How do you use aromatherapy essential oils?

I see them in shops, read them online etc, but I’ve never really understood how to use them. Why must you dilute the oils, and with what?

Also, what sort of burner is the best – ceramic or metal ones?

Anyone expert on aromatherapy, or have step by step guides on them – I have yet to find a comprehensive website that isn’t trying to market their oils. I just need to know how to use them properly.

Thank you!

2 thoughts on “How do you use aromatherapy essential oils?

  1. The essential oils are very potent and to use them neat on your skin could cause damage. The usual dilution is 6 drops of essential oil to 10 mls of carrier oil. Oils have different properties and should be used for different conditions.
    I will have a look around for some decent sites and put them in later….;

  2. There is so much information out there on essential oils and their use…you just won’t find a single place for all of the information. There are many books written for beginners, if you really want to get to know the oils and use them, I suggest that you start reading and gathering information. There are differing opinions and some contradicting information, think about who is referencing who and the recency of the information when you come across that.

    Oils are for use as inhalants and for application on the body. They can be used internally as well be the very experienced and educated.

    You need to dilute most essential oils because they can cause skin irritation when applied ‘neat’ and you are less at risk of toxicity if you are diluting them. Dilution refers to when they will be used on the skin. If you are using a diffusor, don’t dilute. Standard dilution is 3-10% for body oils, higher % when used therapeutically. There are about 30 drops in a ml and 30 mls in an ounce. An easy formula for a dilution is total drops in carrier X % you want to make = drops of essential oil to add. One ounce of oil has about 900 drops (30 drops X 30 mls). To make a 3% dilution you add about 27 drops of essential oil to the carrier. 900 drops in carrier X 3% = 27. There are many different carriers, vegetable oils like Almond and Grapeseed, clays and salts as well.

* Supplied material:
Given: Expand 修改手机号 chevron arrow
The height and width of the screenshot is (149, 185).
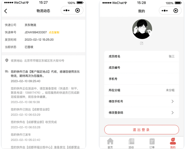Looking at the screenshot, I should [173, 101].
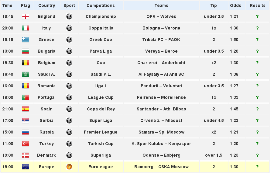
Task: Click the Portugal flag icon
Action: click(x=26, y=97)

* Task 1: Can you restate word for word the part of the essential oils discussion between "Also, what sort" and "use them properly.", inclusive?
* Task 2: In the essential oils discussion, how many drops of essential oil are added to the carrier to make a 3% dilution?
* Task 3: How would the essential oils discussion go on from its last sentence? Continue it.
The listing is separate material, apart from the essential oils discussion.

* Response box 1:
Also, what sort of burner is the best – ceramic or metal ones?

Anyone expert on aromatherapy, or have step by step guides on them – I have yet to find a comprehensive website that isn’t trying to market their oils. I just need to know how to use them properly.

* Response box 2: About 27 drops.

* Response box 3:
    There are some essential oils that are very user friendly and can be used with relative confidence on the skin. These are generally the esters (a chemical found in essential oils that is used to categorize essential oils), Lavender angustifolia, Ylang, Roman Chamomile, Geranuim, Rockrose and Clary Sage are a few. There are many different kinds of Lavender and not all of them are esters, latifolia, stoechas and the hybrids have a lower relative ester content.

    The ‘alcohols’ are generally safe as well. Some essential oils that are alcohols are Sandalwood, Carrot, Tea Tree, Bergamot, Neroli and Bois de Rose.

    Aldehydes are irritating to the skin, Lemon Verbena, Lemongrass, Citronella and Cinnamon are some.

    Ketones are toxic and should only be used in treatment by the experienced. Rosemary officinalis, Eucalyptus, Cumin, Hyssop and Thuja. Ketones can cause liver damage and neurotoxicity. A concern with ketones is that they have a cumulative effect. Let;s say that an individual can safely metabolize 5 drops of Hyssop a day and they are actually using 6 drops a day. That means that on the second day they are getting an effective dose of 7 drops and 8 on the third and so on.

    Phenols can burn the skin and and be toxic to the liver. Thyme, Oregano, Clove and Cinnamon have a high phenol content. These are usually taken orally in a specific dose for a specific time period in antibiotic fashion.

    There are other chemical families as well as other concerns with essential oils. Some are rubefaceants, some are photosensitizing, etc… The information I gave you generally referred to the topical application of essential oils. These guidelines can be used for inhalation as well, although inhalation is a much more gentle way of administering them.

    Burning essential oils…don’t do it. Use a diffusor to disperse eo’s into the air. When you said burner, you may have been referring to a ‘duftlamp’, it is ususally ceramic and disperses eo’s into the air with heat from a candle. This is a suitable method when using very thick oils or resins, but do be watchful and allow them to burn.

    I hope that you found this informative and that you aren’t intimidated. You do need to be cautious and be aware of the hazards and contraindications of each oil that you use.